(Text Opens)
THE cost of living in Zimbabwe is skyrocketing. It brings back memories of the hyperinflation era of 2008 when inflation was at an all-time high.
Workers’ buying power has been reduced drastically, especially those earning the Zimdollar.
Most workers live far below the poverty datum line. It’s a painful situation.
Worst affected are civil servants including health workers who earn an average of ZW$30 000 (US$40) per month.
The elevated levels of poverty saw nurses and other health professionals downing tools this week.
Major referral hospitals are in a crisis as doctors and nurses are on a job action.
They are demanding a decent salary of about US$800 a month.
Health workers say the current salaries and the additional US$175 Covid-19 allowances are an insult to them.
This is why thousands of health professionals have been forced to migrate to other countries such as the United Kingdom, Canada, Australia and the United States, making Zimbabwe a good case study for brain drain in the past two decades.
(Text Closes)
Required action A
Name every country the passage on Zimbabwe's cost of living gives as a destination for migrating health professionals.
Required action B
Transcribe the passage on Zimbabwe's cost of living between "Worst affected are" and "insult to them.", inclusive.
The entries that follow come from a separate source and are unrelated to the passage on Zimbabwe's cost of living.
(Dataset excerpts Opens)
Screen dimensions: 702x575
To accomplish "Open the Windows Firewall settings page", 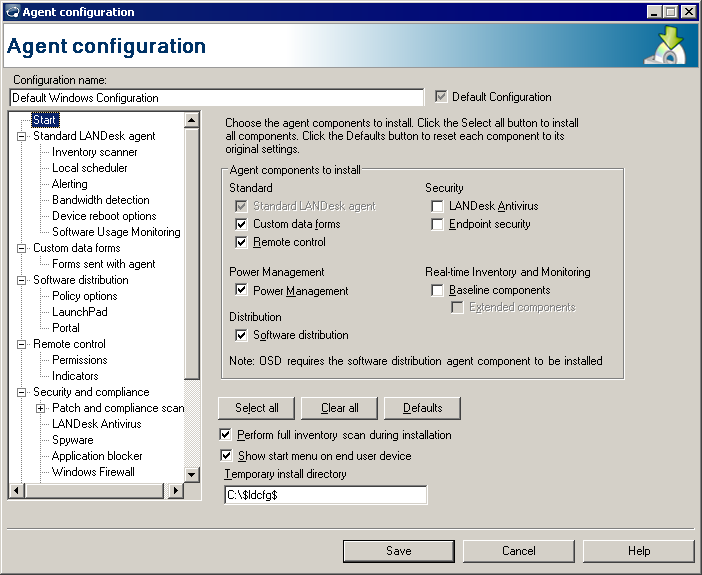I will click(x=93, y=472).
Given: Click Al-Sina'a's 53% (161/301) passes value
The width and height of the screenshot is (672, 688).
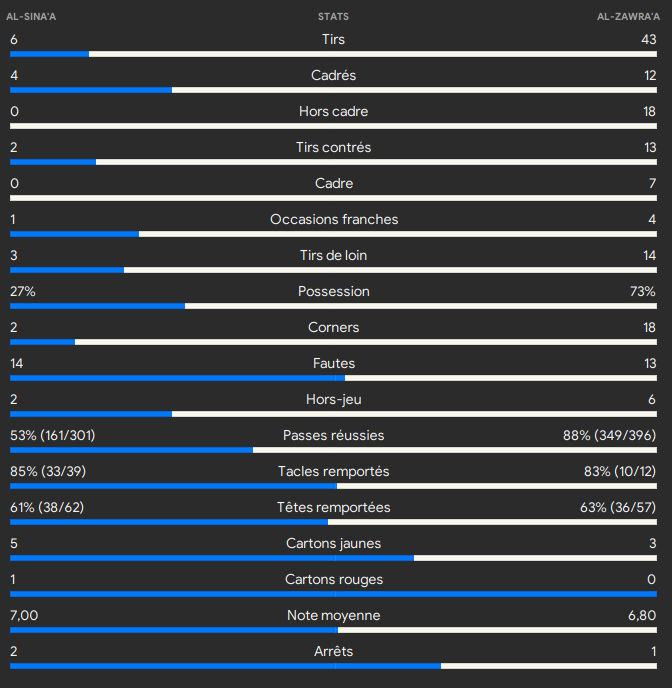Looking at the screenshot, I should (53, 435).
(Dataset excerpts Closes)
Answer section A
United Kingdom, Canada, Australia, United States

Answer section B
Worst affected are civil servants including health workers who earn an average of ZW$30 000 (US$40) per month.
The elevated levels of poverty saw nurses and other health professionals downing tools this week.
Major referral hospitals are in a crisis as doctors and nurses are on a job action.
They are demanding a decent salary of about US$800 a month.
Health workers say the current salaries and the additional US$175 Covid-19 allowances are an insult to them.